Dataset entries
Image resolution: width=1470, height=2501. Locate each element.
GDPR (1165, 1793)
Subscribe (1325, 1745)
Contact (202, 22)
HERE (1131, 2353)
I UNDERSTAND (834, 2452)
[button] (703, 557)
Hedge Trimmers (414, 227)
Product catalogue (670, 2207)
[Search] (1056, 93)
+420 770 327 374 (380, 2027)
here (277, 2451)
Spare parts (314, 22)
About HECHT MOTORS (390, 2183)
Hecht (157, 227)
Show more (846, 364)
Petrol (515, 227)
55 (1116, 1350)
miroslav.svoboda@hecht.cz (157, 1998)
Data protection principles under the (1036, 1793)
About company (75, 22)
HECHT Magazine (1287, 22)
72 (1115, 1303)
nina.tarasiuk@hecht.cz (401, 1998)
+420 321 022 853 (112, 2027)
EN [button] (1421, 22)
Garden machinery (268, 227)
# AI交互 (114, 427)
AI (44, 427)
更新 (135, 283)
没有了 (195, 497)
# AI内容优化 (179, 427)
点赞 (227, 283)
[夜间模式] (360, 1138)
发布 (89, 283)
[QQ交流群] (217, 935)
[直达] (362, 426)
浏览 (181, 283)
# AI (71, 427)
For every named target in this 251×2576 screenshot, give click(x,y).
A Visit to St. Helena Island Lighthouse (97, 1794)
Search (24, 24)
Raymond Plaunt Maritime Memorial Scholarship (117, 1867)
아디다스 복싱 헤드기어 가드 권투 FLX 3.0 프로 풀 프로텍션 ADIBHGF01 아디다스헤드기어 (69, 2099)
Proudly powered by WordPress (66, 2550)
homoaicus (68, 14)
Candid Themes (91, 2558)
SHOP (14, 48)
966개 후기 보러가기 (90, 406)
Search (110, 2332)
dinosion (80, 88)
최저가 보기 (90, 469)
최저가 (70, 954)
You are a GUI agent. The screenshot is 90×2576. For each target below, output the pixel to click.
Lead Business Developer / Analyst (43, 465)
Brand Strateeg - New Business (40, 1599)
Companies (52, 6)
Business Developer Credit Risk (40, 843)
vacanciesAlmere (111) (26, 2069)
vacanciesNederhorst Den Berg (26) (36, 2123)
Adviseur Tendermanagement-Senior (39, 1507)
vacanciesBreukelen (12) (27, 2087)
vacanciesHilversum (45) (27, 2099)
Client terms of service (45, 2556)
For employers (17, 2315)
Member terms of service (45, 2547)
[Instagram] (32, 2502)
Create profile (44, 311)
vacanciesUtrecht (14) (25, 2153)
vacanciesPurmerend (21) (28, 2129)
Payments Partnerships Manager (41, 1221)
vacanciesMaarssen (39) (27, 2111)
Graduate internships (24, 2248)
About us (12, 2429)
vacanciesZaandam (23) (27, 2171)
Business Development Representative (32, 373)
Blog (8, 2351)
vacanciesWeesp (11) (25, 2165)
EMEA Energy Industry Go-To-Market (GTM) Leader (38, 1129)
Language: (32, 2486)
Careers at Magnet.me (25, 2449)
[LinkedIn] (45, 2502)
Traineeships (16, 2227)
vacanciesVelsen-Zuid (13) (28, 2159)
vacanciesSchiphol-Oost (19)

> [TASK BRIEF]
Look above for the line holding "点赞 (227, 283)". Print it and every line after it, exactly, through the line holding "최저가 (70, 954)".

> [SOLUTION FOR THIS TASK]
点赞 (227, 283)
[夜间模式] (360, 1138)
发布 (89, 283)
[QQ交流群] (217, 935)
[直达] (362, 426)
浏览 (181, 283)
# AI (71, 427)
For every named target in this 251×2576 screenshot, give click(x,y).
A Visit to St. Helena Island Lighthouse (97, 1794)
Search (24, 24)
Raymond Plaunt Maritime Memorial Scholarship (117, 1867)
아디다스 복싱 헤드기어 가드 권투 FLX 3.0 프로 풀 프로텍션 ADIBHGF01 아디다스헤드기어 (69, 2099)
Proudly powered by WordPress (66, 2550)
homoaicus (68, 14)
Candid Themes (91, 2558)
SHOP (14, 48)
966개 후기 보러가기 (90, 406)
Search (110, 2332)
dinosion (80, 88)
최저가 보기 (90, 469)
최저가 (70, 954)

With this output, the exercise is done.